As (psuedo-)humanities students, we often found ourselves struggling to find a keyword in a textbook, when it is not in digital form. Creating something that can allow us to find a keyword (and related words) on paper was our goal.
What it does
Using AR and deep learning technologies, we find a user-input string within text on various physical forms, ranging from textbooks to signposts to nutrition facts on soda cans. Upon finding the word, it highlights the keyword. It is also done in real time, so there is virtually no wait.
How we built it
At first, we explored two different approaches. First, we attempted to implement a deep learning model based on a paper (_ An Efficient and Accurate Scene Text Detector _). Then we decided to use Firebase, implemented by Google, as our backend engine to process text images.

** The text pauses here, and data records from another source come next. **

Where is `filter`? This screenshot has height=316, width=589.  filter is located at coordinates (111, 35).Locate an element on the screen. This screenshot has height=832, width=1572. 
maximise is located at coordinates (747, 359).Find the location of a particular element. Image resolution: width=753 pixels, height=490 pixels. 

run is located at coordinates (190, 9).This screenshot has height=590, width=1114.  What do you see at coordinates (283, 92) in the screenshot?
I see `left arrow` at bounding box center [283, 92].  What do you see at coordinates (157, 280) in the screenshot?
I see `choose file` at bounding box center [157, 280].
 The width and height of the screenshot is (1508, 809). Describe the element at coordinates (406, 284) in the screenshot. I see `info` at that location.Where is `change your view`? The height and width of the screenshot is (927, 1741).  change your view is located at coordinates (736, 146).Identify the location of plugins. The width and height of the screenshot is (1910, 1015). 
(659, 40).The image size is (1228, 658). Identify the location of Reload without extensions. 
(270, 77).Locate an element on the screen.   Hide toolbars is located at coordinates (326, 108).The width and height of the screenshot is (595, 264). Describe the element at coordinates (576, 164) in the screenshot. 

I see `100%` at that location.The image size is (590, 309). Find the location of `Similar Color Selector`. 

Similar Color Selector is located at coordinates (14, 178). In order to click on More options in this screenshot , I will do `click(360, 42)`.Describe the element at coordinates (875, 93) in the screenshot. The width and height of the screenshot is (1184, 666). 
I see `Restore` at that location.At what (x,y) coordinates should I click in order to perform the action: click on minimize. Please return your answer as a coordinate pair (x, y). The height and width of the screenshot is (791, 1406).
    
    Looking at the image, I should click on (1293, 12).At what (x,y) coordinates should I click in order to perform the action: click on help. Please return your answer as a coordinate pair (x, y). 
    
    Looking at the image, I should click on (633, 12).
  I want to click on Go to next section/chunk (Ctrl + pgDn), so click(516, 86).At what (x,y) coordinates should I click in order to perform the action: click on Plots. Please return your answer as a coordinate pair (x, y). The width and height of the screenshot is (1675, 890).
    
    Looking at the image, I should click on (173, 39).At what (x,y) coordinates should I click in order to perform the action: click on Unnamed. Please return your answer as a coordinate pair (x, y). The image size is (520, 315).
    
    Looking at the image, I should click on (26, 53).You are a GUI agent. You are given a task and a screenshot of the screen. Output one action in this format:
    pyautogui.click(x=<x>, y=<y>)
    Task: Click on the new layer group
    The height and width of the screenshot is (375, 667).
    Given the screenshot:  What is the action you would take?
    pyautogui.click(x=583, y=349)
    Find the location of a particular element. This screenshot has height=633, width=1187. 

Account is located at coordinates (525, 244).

The two approaches ultimately combined to yield optimal results.
Challenges we ran into
We were all somewhat unfamiliar with Android development. The first challenge we ran into was getting Camera to load correctly within the App. We also experienced some issues with memory allocations due to the asynchronous nature of the Firebase library.
Accomplishments that we're proud of
During the first phase of our approach, we developed a server/client that takes in a text image and yields somewhat reliable results, albeit the performance was not optimal. We also developed a modified seam carve algorithm that would allow us to carve a picture of text by lines and using threading to improve performance. The two didn't yield lasting results, but as we extended what we learned in class beyond a classroom setting, we were satisfied with the progress we made.
What we learned
We learned how to develop an Android App (what it includes, what to look out for, etc.). We also learned specifics behind OCR and its contemporary approaches to real time text analysis.
What's next for ctrl-F
We are considering using voice input instead of text input as our biggest next step. We are also considering further optimizing so that we can use less memory and CPU time. UI/UX improvement is certainly also on the agenda, along with development for iOS and more traditional AR platforms.